> **Work instructions**:
Extract everything from the line containing "Given: Click the raw_show_path helper name" down to the line containing "coord(24,486)" in the material below, copying each line unchanged with both end lines included.

> **Data for this exercise**:

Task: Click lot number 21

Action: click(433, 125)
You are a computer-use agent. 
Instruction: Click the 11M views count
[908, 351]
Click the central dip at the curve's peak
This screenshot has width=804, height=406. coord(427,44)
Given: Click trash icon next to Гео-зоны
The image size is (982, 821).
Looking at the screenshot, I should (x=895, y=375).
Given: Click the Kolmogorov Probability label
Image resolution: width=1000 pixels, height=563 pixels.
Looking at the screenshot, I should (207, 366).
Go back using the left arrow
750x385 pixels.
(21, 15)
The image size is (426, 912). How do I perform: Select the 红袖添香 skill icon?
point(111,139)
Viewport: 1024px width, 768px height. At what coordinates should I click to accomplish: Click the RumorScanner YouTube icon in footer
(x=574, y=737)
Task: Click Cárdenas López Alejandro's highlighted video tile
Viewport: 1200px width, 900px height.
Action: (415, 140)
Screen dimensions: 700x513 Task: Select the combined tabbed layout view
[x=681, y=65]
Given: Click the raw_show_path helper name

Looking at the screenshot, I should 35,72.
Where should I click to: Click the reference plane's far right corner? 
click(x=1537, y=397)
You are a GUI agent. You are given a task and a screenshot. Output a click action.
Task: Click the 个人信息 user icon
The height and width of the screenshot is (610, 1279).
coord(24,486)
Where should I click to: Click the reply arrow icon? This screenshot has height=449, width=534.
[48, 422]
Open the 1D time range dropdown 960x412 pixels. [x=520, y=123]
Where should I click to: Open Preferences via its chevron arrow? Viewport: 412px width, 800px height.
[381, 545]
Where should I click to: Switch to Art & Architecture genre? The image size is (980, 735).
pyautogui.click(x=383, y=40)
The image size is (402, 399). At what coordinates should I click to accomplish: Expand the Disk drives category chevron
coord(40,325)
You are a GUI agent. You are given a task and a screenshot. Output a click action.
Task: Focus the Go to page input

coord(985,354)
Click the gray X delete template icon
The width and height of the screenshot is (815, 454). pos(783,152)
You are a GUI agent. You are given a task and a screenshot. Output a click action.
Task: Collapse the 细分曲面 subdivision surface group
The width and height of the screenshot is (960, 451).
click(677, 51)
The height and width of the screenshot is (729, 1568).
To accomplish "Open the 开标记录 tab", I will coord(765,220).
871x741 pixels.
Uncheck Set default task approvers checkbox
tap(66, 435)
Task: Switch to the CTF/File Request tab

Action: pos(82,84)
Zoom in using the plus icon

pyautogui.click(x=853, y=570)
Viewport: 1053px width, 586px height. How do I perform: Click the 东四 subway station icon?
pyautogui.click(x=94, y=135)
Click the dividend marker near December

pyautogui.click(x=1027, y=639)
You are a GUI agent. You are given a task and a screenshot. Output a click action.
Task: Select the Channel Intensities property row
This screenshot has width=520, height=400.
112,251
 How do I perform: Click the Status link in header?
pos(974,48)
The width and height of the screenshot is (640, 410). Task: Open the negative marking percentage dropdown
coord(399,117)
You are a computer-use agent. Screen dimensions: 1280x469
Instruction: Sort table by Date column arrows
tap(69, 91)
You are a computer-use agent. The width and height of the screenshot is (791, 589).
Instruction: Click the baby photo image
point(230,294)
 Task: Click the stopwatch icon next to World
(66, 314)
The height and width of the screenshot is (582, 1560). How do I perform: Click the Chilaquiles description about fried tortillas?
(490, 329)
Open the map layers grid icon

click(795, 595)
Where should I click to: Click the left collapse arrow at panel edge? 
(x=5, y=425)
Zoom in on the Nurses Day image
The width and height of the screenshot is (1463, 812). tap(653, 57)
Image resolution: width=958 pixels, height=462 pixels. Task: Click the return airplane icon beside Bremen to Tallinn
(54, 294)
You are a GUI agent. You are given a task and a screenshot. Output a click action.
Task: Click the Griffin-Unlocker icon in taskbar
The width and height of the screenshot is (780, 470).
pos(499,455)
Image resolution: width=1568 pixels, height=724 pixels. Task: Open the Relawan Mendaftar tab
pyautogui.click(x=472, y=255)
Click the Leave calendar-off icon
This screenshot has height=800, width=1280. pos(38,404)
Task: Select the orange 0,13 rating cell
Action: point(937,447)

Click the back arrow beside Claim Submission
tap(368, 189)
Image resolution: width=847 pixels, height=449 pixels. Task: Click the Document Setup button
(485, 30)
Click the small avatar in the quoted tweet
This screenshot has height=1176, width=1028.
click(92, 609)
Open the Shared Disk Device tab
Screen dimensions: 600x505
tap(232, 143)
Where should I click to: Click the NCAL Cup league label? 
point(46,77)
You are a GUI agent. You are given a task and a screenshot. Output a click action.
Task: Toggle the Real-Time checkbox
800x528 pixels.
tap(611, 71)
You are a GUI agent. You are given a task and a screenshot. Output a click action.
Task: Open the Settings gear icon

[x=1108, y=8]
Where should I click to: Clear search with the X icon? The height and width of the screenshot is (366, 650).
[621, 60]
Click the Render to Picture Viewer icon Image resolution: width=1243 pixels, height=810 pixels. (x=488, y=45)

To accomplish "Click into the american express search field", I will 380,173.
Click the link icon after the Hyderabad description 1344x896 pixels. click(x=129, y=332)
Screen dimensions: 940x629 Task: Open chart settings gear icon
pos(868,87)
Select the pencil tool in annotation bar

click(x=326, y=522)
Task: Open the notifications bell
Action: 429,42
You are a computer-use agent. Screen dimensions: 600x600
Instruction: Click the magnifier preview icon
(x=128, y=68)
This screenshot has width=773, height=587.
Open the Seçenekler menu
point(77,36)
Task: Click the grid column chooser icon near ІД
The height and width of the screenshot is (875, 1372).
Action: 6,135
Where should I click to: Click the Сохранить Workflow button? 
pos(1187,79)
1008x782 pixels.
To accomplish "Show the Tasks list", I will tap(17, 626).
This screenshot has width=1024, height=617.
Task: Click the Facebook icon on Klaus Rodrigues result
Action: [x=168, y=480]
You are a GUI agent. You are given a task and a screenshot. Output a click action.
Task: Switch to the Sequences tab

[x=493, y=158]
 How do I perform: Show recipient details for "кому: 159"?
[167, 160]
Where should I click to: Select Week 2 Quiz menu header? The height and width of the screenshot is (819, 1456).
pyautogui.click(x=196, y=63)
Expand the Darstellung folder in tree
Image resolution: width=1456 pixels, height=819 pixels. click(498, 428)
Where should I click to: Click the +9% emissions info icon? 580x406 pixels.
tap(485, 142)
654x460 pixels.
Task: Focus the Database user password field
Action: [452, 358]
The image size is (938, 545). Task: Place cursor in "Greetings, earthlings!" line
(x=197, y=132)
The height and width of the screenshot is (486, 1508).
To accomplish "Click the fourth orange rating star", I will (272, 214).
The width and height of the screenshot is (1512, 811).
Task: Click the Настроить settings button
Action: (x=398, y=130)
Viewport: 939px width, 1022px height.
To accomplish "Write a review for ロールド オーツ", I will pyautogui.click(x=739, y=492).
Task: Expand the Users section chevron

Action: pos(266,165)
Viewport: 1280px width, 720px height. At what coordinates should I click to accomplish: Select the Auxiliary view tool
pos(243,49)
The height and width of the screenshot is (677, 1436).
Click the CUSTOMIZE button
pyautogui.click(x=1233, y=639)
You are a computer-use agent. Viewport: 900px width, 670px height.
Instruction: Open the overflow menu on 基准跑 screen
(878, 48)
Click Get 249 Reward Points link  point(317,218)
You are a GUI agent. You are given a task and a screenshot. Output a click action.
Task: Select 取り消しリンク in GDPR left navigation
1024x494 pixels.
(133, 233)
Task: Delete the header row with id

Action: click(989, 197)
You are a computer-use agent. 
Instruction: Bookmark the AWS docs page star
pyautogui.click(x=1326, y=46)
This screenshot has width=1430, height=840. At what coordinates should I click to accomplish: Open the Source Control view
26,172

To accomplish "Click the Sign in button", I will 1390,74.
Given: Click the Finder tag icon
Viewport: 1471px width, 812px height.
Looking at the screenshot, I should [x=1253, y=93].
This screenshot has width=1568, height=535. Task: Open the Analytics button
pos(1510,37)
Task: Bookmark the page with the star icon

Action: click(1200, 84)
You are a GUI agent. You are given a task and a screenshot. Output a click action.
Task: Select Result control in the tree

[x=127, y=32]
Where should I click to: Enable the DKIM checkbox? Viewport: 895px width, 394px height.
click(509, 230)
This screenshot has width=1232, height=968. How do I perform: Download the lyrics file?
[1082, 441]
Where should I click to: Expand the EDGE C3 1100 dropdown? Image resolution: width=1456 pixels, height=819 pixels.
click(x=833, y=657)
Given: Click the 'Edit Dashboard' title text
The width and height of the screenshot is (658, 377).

> **Finished exercise**:
Given: Click the raw_show_path helper name

Looking at the screenshot, I should 35,72.
Where should I click to: Click the reference plane's far right corner? 
click(x=1537, y=397)
You are a GUI agent. You are given a task and a screenshot. Output a click action.
Task: Click the 个人信息 user icon
The height and width of the screenshot is (610, 1279).
coord(24,486)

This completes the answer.